Von der Mail-Adresse (sebastian.kurz@wien.oevp.at) kann seit 10 Jahren kein Mail versandt werden.

Das Argument ist in keinster Weise stichhaltig. Jeder kann jede beliebige E-Mail-Adresse als Absenderadresse verwenden. So funktioniert das Internet.

Weiters führte Nehammer diese Behauptung als „Nachweis 5“ auch als Beleg dafür an, dass mit dieser Adresse keine Konversation stattgefunden haben könne. Als Empfangsadresse funktioniert sie nämlich schon, sagt auch Nehammer.

Als Zeitzone wurde im Mail die „Pacific Standard Time“ angegeben.

Das könnte ein klassischer Konfigurationsfehler am Rechner sein, kann jederzeit vorkommen.

Die IP-Adresse 92.51.182.1 gehöre nicht der ÖVP

Twitter-Kollege @Karli wies mich in einem privaten Chat darauf hin, dass der Provider, dem diese Adresse gehört (Host Europe), sehr wohl eine Geschäftsbeziehung mit der ÖVP habe. Die Website neuevolkspartei.wien liege beim selben Provider, sogar am selben IP-Adress-Block (92.51.182.37).

Daraufhin wurden wir vom ÖVP-Mitarbeiter @rupertreif darauf hingewiesen, dass neuevolkspartei.wien erst seit 2019 existiert. Allerdings haben wir in der Zwischenzeit festgestellt, dass einige andere Domains und Web Sites der ÖVP bei Host Europe liegen, zum Beispiel ist sebastiankurz.at dort seit 2017 registriert, wie eine WHOIS-Abfrage von soeben zeigt:

„Im Code“ erscheine das Datum 23.12.1830

Was Karl Nehammer meint, ist der sogenannte Thread-Index-Header. Dieser wird von manchen Systemen falsch interpretiert, was oft zu Datumsangeben um 1830 führt. Das Problem ist zum Beispiel hier dokumentiert.

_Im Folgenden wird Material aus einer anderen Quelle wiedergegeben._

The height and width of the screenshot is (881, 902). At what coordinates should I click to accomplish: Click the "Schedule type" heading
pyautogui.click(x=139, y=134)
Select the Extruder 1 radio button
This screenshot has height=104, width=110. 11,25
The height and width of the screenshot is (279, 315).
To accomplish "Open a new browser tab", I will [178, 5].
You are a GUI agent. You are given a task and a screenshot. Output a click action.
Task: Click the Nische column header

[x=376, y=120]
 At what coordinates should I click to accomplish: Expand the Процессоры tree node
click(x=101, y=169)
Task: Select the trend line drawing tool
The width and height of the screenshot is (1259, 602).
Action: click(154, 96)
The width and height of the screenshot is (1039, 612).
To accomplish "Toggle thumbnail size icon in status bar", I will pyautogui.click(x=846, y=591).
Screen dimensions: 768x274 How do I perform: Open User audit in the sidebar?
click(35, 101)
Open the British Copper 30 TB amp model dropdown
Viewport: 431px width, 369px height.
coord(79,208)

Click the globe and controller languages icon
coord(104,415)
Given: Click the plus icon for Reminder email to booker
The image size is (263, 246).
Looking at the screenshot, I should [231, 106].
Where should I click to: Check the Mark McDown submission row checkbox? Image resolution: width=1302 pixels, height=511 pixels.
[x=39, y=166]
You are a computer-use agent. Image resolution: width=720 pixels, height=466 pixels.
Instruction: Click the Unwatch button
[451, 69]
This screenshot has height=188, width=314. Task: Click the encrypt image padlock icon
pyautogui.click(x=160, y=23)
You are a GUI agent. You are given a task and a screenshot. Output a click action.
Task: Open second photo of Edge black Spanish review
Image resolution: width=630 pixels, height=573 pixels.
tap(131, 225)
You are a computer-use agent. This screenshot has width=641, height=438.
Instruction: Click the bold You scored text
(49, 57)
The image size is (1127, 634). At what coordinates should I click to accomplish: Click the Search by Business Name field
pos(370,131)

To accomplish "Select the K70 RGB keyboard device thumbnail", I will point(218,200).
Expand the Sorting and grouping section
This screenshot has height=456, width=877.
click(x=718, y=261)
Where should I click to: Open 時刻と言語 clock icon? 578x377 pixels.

Twitter-User @gregoa hat das auch im Selbstversuch dargestellt:

ich hab jetzt den von deloitte zitierten algorithmus von https://t.co/KLA7u2gMWg auf alle 273 mails in meiner exchange-inbox losgelassen. ergebnis: 66 davon stammen angeblich aus den 1830er-jahren. /cc @msulzbacher #kurzpk #kurzmails— gregor herrmann (@gregoa_) 17. Juni 2019

Fazit:

Alle fünf (bzw. eigentlich sechs) „Nachweise“, die Karl Nehammer auf der Pressekonferenz als solche benannte, sind keine. In Wirklichkeit sind es nicht einmal Indizien für eine Fälschung. Das bedeutet nicht, dass diese Mails gefälscht wären. Darüber lässt sich auf Basis der bisher freigegebenen Informationen keine seriöse Aussage treffen.

Disclaimer:

Das bessere Argument ist der Feind des schlechteren. Ich bin für weiterführende Hinweise und Gegenargumente hier im Kommentarbereich dankbar. Sollte auf Basis von Korrekturen oder neueren Erkenntnissen grundlegende Änderungen am obigen Text notwendig werden, so werde ich diesen gerne aktualisieren.